その文章の最後に、監督は「今回の『万引き家族』は文化庁の助成金を頂いております。ありがとうございます。助かりました」と書きました。非難する側はそこをとらえて、鬼の首を取ったように「金をもらっているんだから素直に言うことを聞け」という理屈をドヤ顔で振りかざします。なんかもうどっからどう説明していいのかわかりませんが、それがいかに恥ずかしくてみっともない言い種か、言っている人は気が付かないんでしょうか。



 



まず、お金を出しているのは正確には芸術文化振興会という独立行政法人で、おもに民間企業や個人の資金で成り立っているという前提があります。百歩譲って国が税金で資金を出していたとしても、何でも言うことを聞かなければいけない筋合いはありません。先ほども書いたように、映画監督の仕事はいい映画を作ることであり、いい映画が生まれるには、国の意向を忖度するのではなく、いろんな表現が許されるというのが必須の条件です。



 



そして、もし税金だった場合、それを出しているのはいろんな考えを持った国民で、政治家や役人ではありません。たまたま予算の権限を少し持っている市役所の課長代理が、さも自分のお金のような顔をして、業者に無理難題を押し付けるのと構図は同じです。「お金をもらっているんだから素直に言うことを聞け」と言いたがる人は、日頃から小さな権力を振り回して業者をいじめたり、自分が客になったときだけやたら威張ったりするタイプなのでしょうか。

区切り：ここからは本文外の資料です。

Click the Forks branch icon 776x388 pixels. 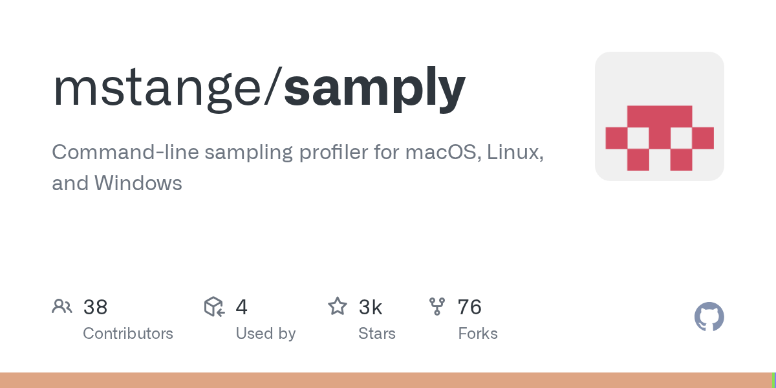[x=437, y=307]
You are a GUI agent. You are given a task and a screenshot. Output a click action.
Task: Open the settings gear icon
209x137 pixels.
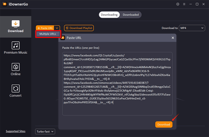pos(178,4)
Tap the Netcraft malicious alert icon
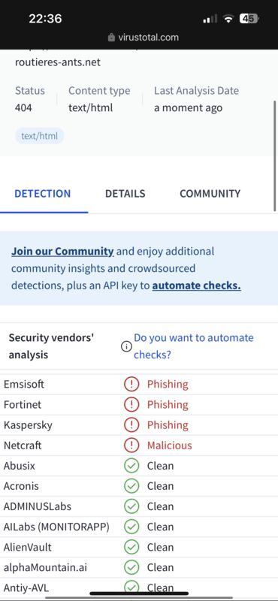The height and width of the screenshot is (601, 278). [x=131, y=445]
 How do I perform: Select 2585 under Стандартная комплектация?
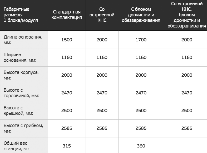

あるいは、いじめられたり威張られたりしている側なのでしょうか。



 



少し前、ある女優さんがSNSに、広告の仕事で露出の多い撮影をする日になると、いつもはいないスポンサーの人がたくさんスタジオにやってくる、という話を書いていました。「金を出している側のいうことを聞け」という非難は、その日だけスポンサーの人が増えるのと同じセコさがベースにあります。「会社に給料をもらっているくせに文句を言うな」「誰の金で養ってもらっていると思っているんだ」あたりのセリフも同類。早くも「過去の話題」になりつつありますが、その手の非難がめぐりめぐって、監督やコーチに言われたら善悪の判断を見失ってしまう構図を作り出していると言えるでしょう。



 



是枝監督は、映画人としても人としても真っ当なスタンスを貫きました。「このことを巡る左右両派!のバトルは終わりにして頂きたい。映画そのものについての賛否は是非継続して下さい」と、「右」と「左」の両方に向けて異議を唱えているところも、ひじょうにアッパレ。作品でたくさんの刺激を与えてくれただけでなく、毅然とした態度でも私たちにいろんなことを考えさせてくれました。あらためて御礼申し上げます。